With regard to public policy, there are a variety of assistive and everyday technologies that can be useful supportive tools. The availability of these products is not typically a problem; rather, it is the lack of trained providers and personnel who can provide specific recommendation, advise on set-up, and promote active use.  Further, insurance reimbursement for cognitive rehabilitation services has historically been problematic. The delivery of cognitive rehab through tele-rehab has been limited by varying state laws and discipline specific regulations. Increased awareness of these obstacles needs to be made known to policymakers and legislators.


In sum, programmatic development within this integrative cognitive rehabilitation program has evolved over time. Future exploration should consider how to implement advanced technology and research to improve the efficacy of outpatient cognitive rehabilitation programs.


Journal articles:

  1. Fleeman, J. A., Stavisky, C., Carson, S., Dukelow, N., Maier, S., Coles, H., Scherer, M. (2015). Integrating cognitive rehabilitation: A preliminary program description and theoretical review of an interdisciplinary cognitive rehabilitation program. NeuroRehabilitation, 37(3), 471–486. doi: 10.3233/nre-151275
  2. Cicerone, K. D., Langenbahn, D. M., Braden, C., Malec, J. F., Kalmar, K., Fraas, M., Ashman, T. (2011). Evidence-Based Cognitive Rehabilitation: Updated Review of the Literature From 2003 Through 2008. Archives of Physical Medicine and Rehabilitation, 92(4), 519–530. doi: 10.1016/j.apmr.2010.11.015
  3. Scherer, M. J. & McKee, B. G. (1989).  But will the assistive technology device be used?  Proceedings of the 12th Annual Conference:  Technology for the Next Decade, (pp. 356-357).  RESNA, Washington, D.C.

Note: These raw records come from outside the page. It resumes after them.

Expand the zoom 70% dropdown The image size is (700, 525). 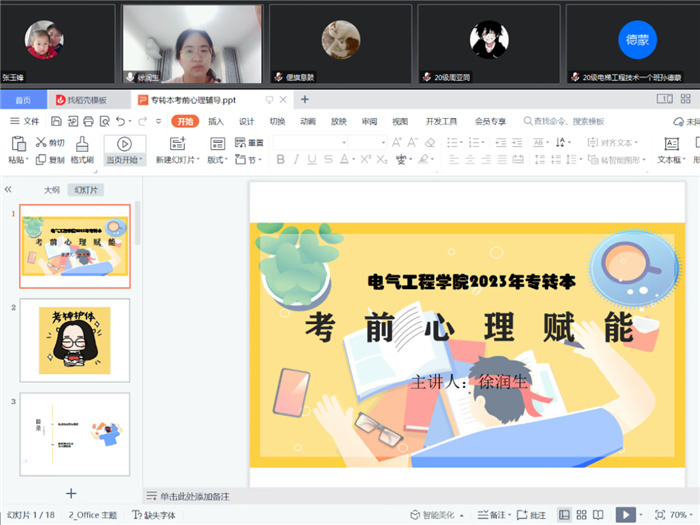[677, 514]
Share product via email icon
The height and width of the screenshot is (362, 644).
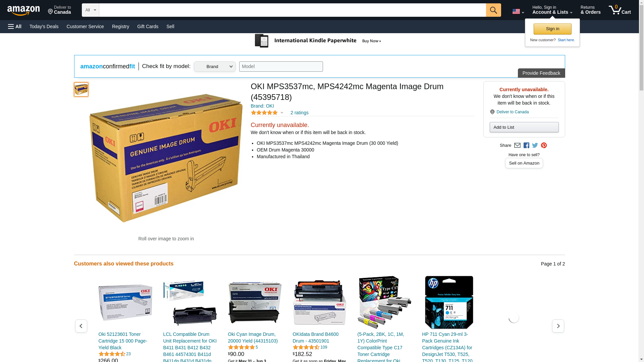[517, 145]
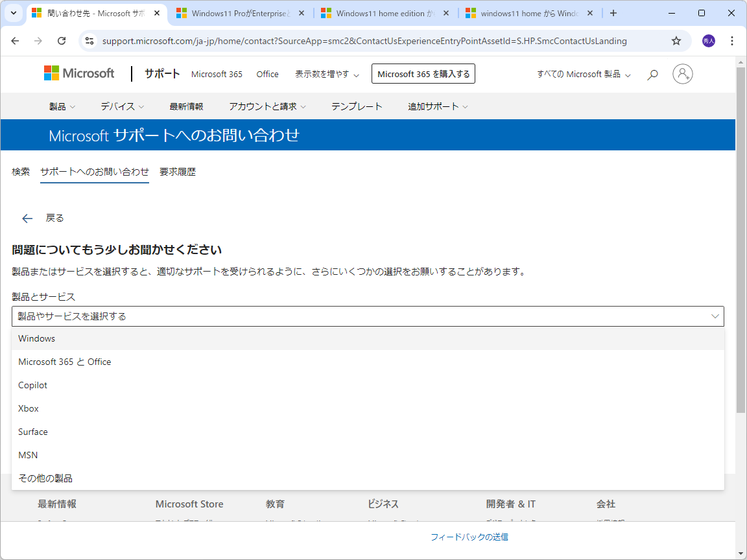Viewport: 747px width, 560px height.
Task: Open Chrome's three-dot menu
Action: point(732,40)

  1. Scherer, M. J., & Glueckauf, R. (2005). Assessing the benefits of assistive technologies for activities and participation. Rehabilitation Psychology, 50(2), 132.

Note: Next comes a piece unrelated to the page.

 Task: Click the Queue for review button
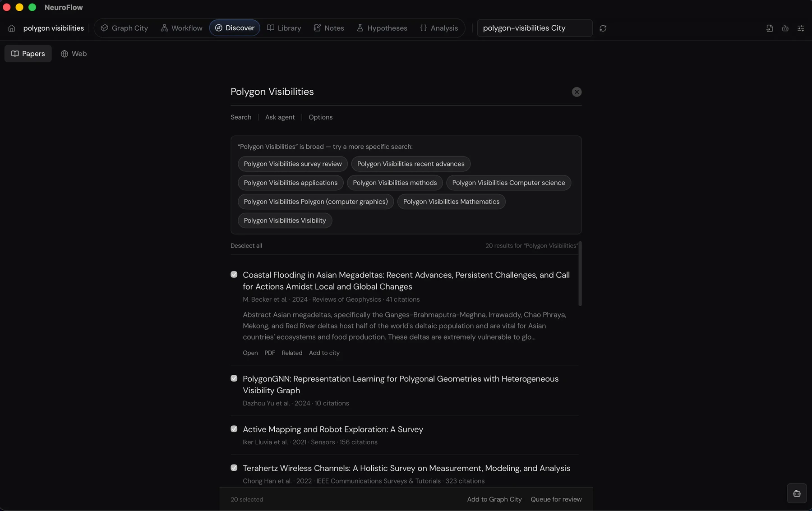[x=556, y=499]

  2. [7] Scherer, M., Jutai, J., Fuhrer, M., Demers, L., & Deruyter, F. (2007). A framework for modelling the selection of assistive technology devices (ATDs). Disability and Rehabilitation: Assistive Technology, 2(1), 1-8.
  3. [8] Scherer, M.J.  (2012). Assistive Technologies and Other Supports for People with Brain Impairment.  New York:  Springer Publishing Co. 

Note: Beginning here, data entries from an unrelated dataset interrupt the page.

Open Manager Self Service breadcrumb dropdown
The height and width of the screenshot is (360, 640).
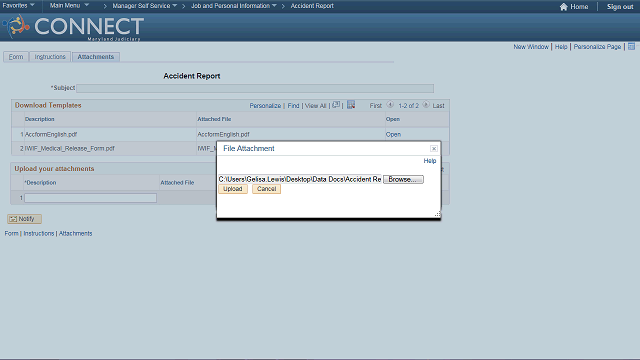pyautogui.click(x=144, y=6)
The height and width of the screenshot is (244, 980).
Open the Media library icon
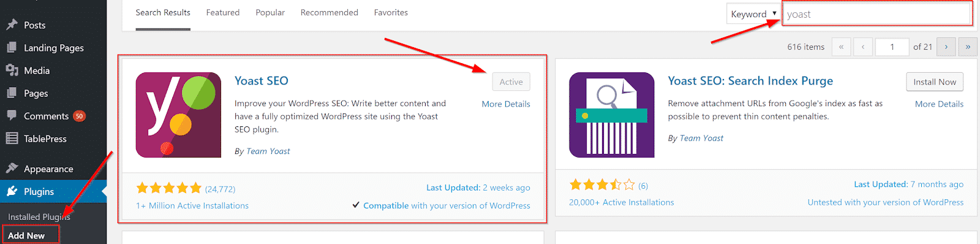click(x=12, y=70)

  1. Raskin S.A. (2019) Current Approaches to Cognitive Rehabilitation. In: Armstrong C., Morrow L. (eds) Handbook of Medical Neuropsychology. Springer, Cham
  2. Kysor, S., Martinez, A. P., Maier, S., Dukelow, N., Carson, S., Campeau, J. R., & Stavisky, C. (2017). Assessment of Assistive Technology for Individuals with Cognitive Impairments. In Assistive Technology Assessment Handbook, Second Edition (pp. 137-156). CRC Press.